Your objective — Please tally how many lines in the entries below include the word "computer", giving only the number.

Saved entries:
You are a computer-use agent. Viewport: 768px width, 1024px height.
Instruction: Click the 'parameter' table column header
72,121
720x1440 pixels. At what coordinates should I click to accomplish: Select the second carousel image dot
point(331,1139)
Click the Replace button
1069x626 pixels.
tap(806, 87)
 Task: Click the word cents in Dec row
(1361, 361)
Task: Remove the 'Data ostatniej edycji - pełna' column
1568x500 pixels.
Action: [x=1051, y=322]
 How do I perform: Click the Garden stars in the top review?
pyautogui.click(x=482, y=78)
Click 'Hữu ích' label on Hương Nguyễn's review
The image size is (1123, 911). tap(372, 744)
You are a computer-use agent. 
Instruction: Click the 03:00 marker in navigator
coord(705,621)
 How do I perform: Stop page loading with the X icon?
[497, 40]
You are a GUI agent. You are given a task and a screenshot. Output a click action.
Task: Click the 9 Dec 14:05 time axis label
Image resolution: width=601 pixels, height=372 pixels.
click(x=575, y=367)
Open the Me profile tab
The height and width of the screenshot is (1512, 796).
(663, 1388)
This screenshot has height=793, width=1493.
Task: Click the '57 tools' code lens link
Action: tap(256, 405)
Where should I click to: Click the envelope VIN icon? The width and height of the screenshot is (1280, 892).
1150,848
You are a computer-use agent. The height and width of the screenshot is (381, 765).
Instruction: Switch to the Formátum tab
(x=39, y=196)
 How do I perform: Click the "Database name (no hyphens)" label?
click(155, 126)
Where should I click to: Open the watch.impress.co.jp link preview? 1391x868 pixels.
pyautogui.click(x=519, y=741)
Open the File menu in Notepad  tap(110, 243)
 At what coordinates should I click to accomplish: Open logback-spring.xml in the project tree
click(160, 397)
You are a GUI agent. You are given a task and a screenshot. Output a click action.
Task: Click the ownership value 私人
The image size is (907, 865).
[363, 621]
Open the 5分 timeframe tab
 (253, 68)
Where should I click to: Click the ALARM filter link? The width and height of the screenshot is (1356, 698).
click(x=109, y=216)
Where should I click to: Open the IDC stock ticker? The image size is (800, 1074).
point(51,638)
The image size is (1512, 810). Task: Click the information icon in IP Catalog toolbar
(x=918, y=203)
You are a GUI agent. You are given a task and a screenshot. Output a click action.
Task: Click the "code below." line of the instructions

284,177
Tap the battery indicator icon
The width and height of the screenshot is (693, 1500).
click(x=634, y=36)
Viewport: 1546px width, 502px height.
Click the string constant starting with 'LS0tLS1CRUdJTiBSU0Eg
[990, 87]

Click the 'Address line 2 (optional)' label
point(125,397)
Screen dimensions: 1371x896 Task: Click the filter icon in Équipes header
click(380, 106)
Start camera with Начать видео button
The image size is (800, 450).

Answer area — 3